What links incivility and unsound doctrine
One key theme of St Paul’s letters to Timothy and Titus is “insistence on sound doctrine”, wrote Mgr Charles Pope at cathstan.org. But Paul “also makes an interesting connection between doctrine and civility”.
Paul writes that “Whoever teaches something different and does not agree with the sound words of our Lord Jesus Christ” becomes entangled in “arguments and verbal disputes. From these come envy, rivalry, insults, evil suspicions, and mutual friction among people with corrupted minds, who are deprived of the truth.”
We can see this phenomenon today, wrote Mgr Pope: rejection of true teaching goes hand-in-hand with “widespread incivility”.

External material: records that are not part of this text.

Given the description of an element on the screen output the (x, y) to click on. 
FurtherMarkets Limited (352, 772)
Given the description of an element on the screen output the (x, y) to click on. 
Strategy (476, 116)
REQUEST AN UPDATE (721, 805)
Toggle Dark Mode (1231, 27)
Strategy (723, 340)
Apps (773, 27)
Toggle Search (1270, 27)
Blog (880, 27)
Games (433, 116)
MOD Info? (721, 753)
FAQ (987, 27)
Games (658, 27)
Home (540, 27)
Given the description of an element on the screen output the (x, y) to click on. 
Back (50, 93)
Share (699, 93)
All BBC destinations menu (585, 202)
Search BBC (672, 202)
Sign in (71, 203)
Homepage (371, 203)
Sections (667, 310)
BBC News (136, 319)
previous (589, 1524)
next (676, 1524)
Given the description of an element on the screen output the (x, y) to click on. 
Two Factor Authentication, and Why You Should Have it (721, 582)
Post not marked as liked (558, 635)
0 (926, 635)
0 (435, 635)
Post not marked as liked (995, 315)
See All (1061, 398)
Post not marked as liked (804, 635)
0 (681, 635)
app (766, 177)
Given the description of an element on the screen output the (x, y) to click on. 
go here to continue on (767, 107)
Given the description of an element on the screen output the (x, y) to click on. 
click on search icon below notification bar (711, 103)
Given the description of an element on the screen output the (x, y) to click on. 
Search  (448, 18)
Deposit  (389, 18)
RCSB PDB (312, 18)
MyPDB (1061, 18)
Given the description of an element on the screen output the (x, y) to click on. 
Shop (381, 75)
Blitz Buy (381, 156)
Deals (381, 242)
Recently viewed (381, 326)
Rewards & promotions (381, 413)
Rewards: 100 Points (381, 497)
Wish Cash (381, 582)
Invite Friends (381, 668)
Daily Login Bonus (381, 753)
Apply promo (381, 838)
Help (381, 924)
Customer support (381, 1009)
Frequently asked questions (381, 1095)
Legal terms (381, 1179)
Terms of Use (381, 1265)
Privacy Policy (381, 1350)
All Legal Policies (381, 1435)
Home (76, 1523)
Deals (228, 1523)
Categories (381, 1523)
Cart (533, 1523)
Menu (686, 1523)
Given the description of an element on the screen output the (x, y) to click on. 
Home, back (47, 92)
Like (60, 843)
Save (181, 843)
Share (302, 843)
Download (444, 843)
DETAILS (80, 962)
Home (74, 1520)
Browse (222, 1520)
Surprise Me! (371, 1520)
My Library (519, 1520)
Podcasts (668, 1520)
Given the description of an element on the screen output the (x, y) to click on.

What’s the connection? The loss of shared, agreed realities, thanks to “radical individualism and subjectivism”. Without the ability to discuss things with shared premises, “We have descended into vehement disagreements, strident protests, heated rivalries, and even
hatred.” Without the truth, “there will be no peace”.
Marriage, Confession and self-knowledge
A few years ago, wrote Haley Stewart at Church Life Journal, “I saw the most poignant image of what marriage is designed to be. As I waited in line for Confession, an elderly woman at the front of the line held the arm of her unsteady husband and walked him to the door of the confessional before taking a seat to wait for him.”
Marriage, Stewart wrote, “calls us to love our spouse, not with a blind love, but with the kind of love that pushes each towards self-knowledge and the grace that accompanies acknowledging our sin and strengthening us in our path towards virtue.”